Peringatan risiko potensial
Meskipun jalur ini memiliki nilai eksplorasi jangka panjang, dalam jangka pendek tetap menghadapi berbagai risiko. Risiko utama adalah ketatnya lingkungan pendanaan yang dapat mengancam keberlanjutan operasional proyek. Banyak proyek SocialFi yang belum menemukan model pendapatan yang berkelanjutan; jika likuiditas pasar sekunder semakin menipis, dapat memicu pengurangan sumber daya pengembangan bahkan penghentian operasi secara berantai.
Risiko regulasi juga tidak bisa diabaikan. Seiring meningkatnya perhatian regulator di berbagai negara terhadap model “platform sosial + insentif token”, beberapa proyek mungkin menghadapi tantangan hukum karena dianggap menerbitkan sekuritas tanpa pendaftaran. Terutama ketika platform sosial melibatkan moderasi konten, perpindahan data pengguna lintas batas, dan isu sensitif lainnya, ketidakpastian regulasi akan semakin membesar. Selain itu, risiko keamanan data dan pelanggaran privasi pengguna juga harus diperhatikan. Jika protokol sosial terdesentralisasi mengalami celah dalam pengelolaan kunci atau penyimpanan data, konsekuensinya bisa lebih parah daripada platform terpusat, karena data on-chain bersifat tidak dapat diubah dan bersifat permanen terbuka.
Kesimpulan
Penurunan pengguna aktif Farcaster sebesar 40% secara bulanan merupakan koreksi terhadap euforia sementara di jalur SocialFi, sekaligus proses penting dalam pergeseran dari “narasi ke nilai”. Hal ini mengungkapkan satu kenyataan inti: membangun jaringan sosial tidak bisa hanya mengandalkan insentif keuangan jangka pendek; akumulasi hubungan pengguna, ekosistem konten yang sehat, dan penyempurnaan pengalaman produk membutuhkan waktu yang lebih panjang dan operasi yang lebih cermat. Bagi industri, penyesuaian ini membantu mengeluarkan gelembung dan menyoroti tim-tim yang benar-benar berkomitmen membangun infrastruktur sosial generasi berikutnya. Keberhasilan di masa depan kemungkinan besar bukanlah platform yang paling banyak menambang, melainkan ruang sosial yang mampu membuat pengguna “lupa bahwa mereka berada di dunia Web3”.
FAQ
Q1: Apakah penurunan pengguna aktif Farcaster berarti jalur SocialFi gagal total?

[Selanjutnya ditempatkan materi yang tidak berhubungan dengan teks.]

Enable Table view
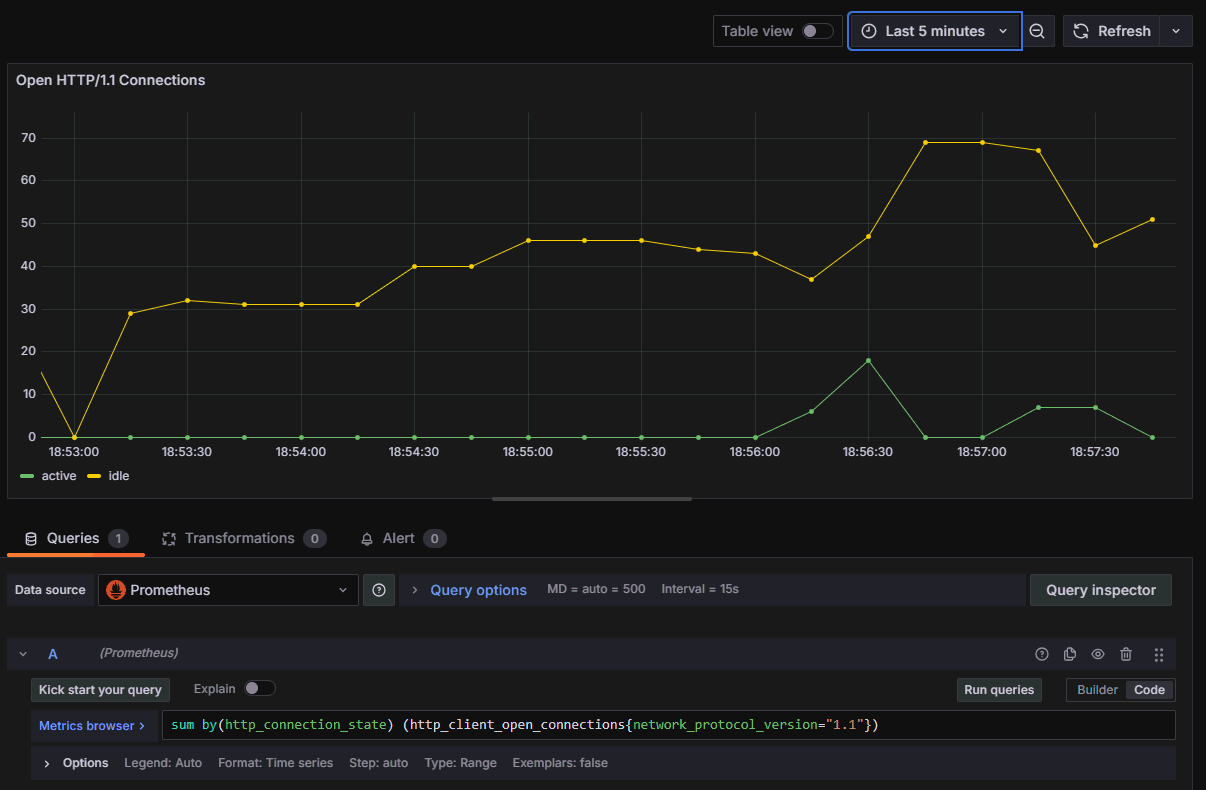Screen dimensions: 1206x790 [817, 31]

A1: Tidak sama sekali. Data ini lebih mencerminkan penyesuaian normal setelah insentif berkurang dari proyek tertentu, bukan akhir dari seluruh jalur. SocialFi masih berada dalam tahap eksplorasi awal, dan penurunan saat ini justru membantu menyaring proyek yang memiliki potensi jangka panjang.

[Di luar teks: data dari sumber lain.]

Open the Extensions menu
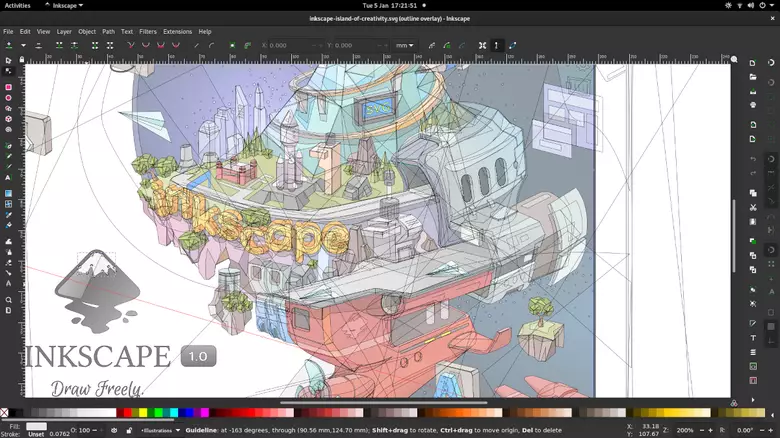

Q2: Tantangan terbesar yang dihadapi proyek SocialFi saat ini apa?
A2: Tantangan utama adalah bagaimana mengurangi ketergantungan terhadap subsidi token dan membangun hubungan sosial pengguna yang nyata dan berkelanjutan. Pengalaman pengguna, kualitas konten, dan akumulasi hubungan pengguna adalah faktor kunci yang menentukan apakah proyek dapat melewati siklus ini.
Q3: Bagaimana bentuk keberhasilan yang mungkin dicapai oleh SocialFi di masa depan?

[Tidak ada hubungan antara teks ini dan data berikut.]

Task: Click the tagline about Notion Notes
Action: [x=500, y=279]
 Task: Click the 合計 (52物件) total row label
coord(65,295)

A3: Mungkin melalui keberhasilan di bidang niche tertentu seperti komunitas profesional dan ekonomi kreator, dengan mengubah mekanisme token dari insentif jangka pendek menjadi alat tata kelola dan penangkapan nilai jangka panjang. Proyek yang berhasil akan menunjukkan karakteristik “kelemahan atribut keuangan, kekuatan atribut sosial”.